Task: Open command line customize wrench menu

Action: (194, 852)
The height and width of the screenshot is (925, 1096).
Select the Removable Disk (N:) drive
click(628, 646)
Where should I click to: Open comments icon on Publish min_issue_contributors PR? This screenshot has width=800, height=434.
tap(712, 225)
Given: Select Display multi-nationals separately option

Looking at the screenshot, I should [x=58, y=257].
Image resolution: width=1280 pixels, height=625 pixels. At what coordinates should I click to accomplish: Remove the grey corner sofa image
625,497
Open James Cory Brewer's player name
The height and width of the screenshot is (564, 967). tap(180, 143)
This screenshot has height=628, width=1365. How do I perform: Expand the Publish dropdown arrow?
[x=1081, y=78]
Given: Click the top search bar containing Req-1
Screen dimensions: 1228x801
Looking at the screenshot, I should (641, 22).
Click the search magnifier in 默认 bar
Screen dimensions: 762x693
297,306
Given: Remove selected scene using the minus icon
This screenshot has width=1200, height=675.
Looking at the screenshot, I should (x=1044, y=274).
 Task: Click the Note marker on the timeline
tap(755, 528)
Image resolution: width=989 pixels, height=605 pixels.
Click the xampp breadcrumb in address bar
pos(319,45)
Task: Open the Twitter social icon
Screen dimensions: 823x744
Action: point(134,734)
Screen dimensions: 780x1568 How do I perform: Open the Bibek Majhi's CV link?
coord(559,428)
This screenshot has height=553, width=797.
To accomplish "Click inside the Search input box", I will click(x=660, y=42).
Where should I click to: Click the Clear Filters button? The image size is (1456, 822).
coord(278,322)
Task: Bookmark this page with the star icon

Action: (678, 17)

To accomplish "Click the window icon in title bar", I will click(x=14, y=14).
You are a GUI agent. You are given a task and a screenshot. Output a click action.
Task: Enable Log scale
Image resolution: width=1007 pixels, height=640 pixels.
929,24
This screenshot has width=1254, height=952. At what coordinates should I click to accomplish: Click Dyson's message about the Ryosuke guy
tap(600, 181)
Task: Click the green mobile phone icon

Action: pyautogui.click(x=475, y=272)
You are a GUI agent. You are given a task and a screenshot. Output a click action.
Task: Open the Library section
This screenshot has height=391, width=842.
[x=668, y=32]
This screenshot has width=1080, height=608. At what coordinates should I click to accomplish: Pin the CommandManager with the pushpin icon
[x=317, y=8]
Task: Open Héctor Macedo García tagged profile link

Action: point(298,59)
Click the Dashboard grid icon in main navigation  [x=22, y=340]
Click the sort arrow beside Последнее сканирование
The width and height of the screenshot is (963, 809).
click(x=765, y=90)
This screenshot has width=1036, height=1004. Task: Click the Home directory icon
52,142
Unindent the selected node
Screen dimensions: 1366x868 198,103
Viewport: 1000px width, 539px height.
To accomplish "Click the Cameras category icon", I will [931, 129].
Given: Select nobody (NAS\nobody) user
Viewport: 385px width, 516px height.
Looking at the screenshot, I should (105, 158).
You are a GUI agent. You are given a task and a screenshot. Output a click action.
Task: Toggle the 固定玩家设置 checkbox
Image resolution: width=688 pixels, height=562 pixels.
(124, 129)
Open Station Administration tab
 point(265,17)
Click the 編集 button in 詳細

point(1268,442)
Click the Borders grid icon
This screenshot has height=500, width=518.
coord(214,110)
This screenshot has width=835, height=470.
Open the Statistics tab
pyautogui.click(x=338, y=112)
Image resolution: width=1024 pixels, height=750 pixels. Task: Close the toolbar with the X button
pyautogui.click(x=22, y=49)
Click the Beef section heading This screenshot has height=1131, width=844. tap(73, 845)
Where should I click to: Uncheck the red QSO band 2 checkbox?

════════

Write down all of the records again, word for word.

Task: Open command line customize wrench menu

Action: (194, 852)
The height and width of the screenshot is (925, 1096).
Select the Removable Disk (N:) drive
click(628, 646)
Where should I click to: Open comments icon on Publish min_issue_contributors PR? This screenshot has width=800, height=434.
tap(712, 225)
Given: Select Display multi-nationals separately option

Looking at the screenshot, I should [x=58, y=257].
Image resolution: width=1280 pixels, height=625 pixels. At what coordinates should I click to accomplish: Remove the grey corner sofa image
625,497
Open James Cory Brewer's player name
The height and width of the screenshot is (564, 967). tap(180, 143)
This screenshot has height=628, width=1365. How do I perform: Expand the Publish dropdown arrow?
[x=1081, y=78]
Given: Click the top search bar containing Req-1
Screen dimensions: 1228x801
Looking at the screenshot, I should (641, 22).
Click the search magnifier in 默认 bar
Screen dimensions: 762x693
297,306
Given: Remove selected scene using the minus icon
This screenshot has width=1200, height=675.
Looking at the screenshot, I should (x=1044, y=274).
 Task: Click the Note marker on the timeline
tap(755, 528)
Image resolution: width=989 pixels, height=605 pixels.
Click the xampp breadcrumb in address bar
pos(319,45)
Task: Open the Twitter social icon
Screen dimensions: 823x744
Action: point(134,734)
Screen dimensions: 780x1568 How do I perform: Open the Bibek Majhi's CV link?
coord(559,428)
This screenshot has height=553, width=797.
To accomplish "Click inside the Search input box", I will click(x=660, y=42).
Where should I click to: Click the Clear Filters button? The image size is (1456, 822).
coord(278,322)
Task: Bookmark this page with the star icon

Action: (678, 17)

To accomplish "Click the window icon in title bar", I will click(x=14, y=14).
You are a GUI agent. You are given a task and a screenshot. Output a click action.
Task: Enable Log scale
Image resolution: width=1007 pixels, height=640 pixels.
929,24
This screenshot has width=1254, height=952. At what coordinates should I click to accomplish: Click Dyson's message about the Ryosuke guy
tap(600, 181)
Task: Click the green mobile phone icon

Action: pyautogui.click(x=475, y=272)
You are a GUI agent. You are given a task and a screenshot. Output a click action.
Task: Open the Library section
This screenshot has height=391, width=842.
[x=668, y=32]
This screenshot has width=1080, height=608. At what coordinates should I click to accomplish: Pin the CommandManager with the pushpin icon
[x=317, y=8]
Task: Open Héctor Macedo García tagged profile link

Action: point(298,59)
Click the Dashboard grid icon in main navigation  [x=22, y=340]
Click the sort arrow beside Последнее сканирование
The width and height of the screenshot is (963, 809).
click(x=765, y=90)
This screenshot has width=1036, height=1004. Task: Click the Home directory icon
52,142
Unindent the selected node
Screen dimensions: 1366x868 198,103
Viewport: 1000px width, 539px height.
To accomplish "Click the Cameras category icon", I will [931, 129].
Given: Select nobody (NAS\nobody) user
Viewport: 385px width, 516px height.
Looking at the screenshot, I should (105, 158).
You are a GUI agent. You are given a task and a screenshot. Output a click action.
Task: Toggle the 固定玩家设置 checkbox
Image resolution: width=688 pixels, height=562 pixels.
(124, 129)
Open Station Administration tab
 point(265,17)
Click the 編集 button in 詳細

point(1268,442)
Click the Borders grid icon
This screenshot has height=500, width=518.
coord(214,110)
This screenshot has width=835, height=470.
Open the Statistics tab
pyautogui.click(x=338, y=112)
Image resolution: width=1024 pixels, height=750 pixels. Task: Close the toolbar with the X button
pyautogui.click(x=22, y=49)
Click the Beef section heading This screenshot has height=1131, width=844. tap(73, 845)
Where should I click to: Uncheck the red QSO band 2 checkbox?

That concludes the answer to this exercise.